Menininkas: Hans Holbein The Younger
stilius: Northern Renaissance
Tematika: Christianity Religious Death Birth And Death Body People
Data: 1521
Muziejus: Öffentliche Kunstsammlung (Basel, Switzerland)
technika: Oil
The Body of the Dead Christ in the Tomb is an oil and tempera on limewood painting created by the German artist and printmaker Hans Holbein the Younger between 1520–22. The work shows a life-size, grotesque depiction of the stretched and unnaturally thin, decomposing body of Jesus Christ lying in his tomb. Holbein shows the dead Son of God after he has suffered the fate of an ordinary human. The painting is especially notable for its dramatic dimensions (30.5 cm x 200 cm), and the fact that Christ's face, hands and feet, as well as the wounds in his torso, are depicted as realistic dead flesh in the early stages of putrefaction. His body is shown as long and emaciated while eyes and mouth are streached open.

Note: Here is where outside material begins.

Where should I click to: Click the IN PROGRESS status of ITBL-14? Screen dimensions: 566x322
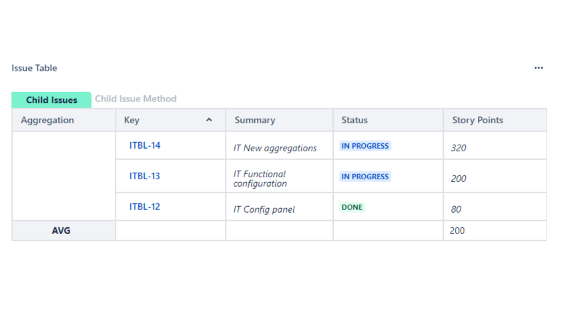pyautogui.click(x=364, y=146)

The effect of the open eyes and mouth has been described by the art critic Michel Onfray as giving the impression that "the viewer sees Christ seeing: he might also perceive what death has in store, because he's staring at the heavens, while his soul is probably there already. No-one has taken the trouble to close his mouth and his eyes. Or else Holbein wants to tell us that, even in death, Christ still looks and speaks."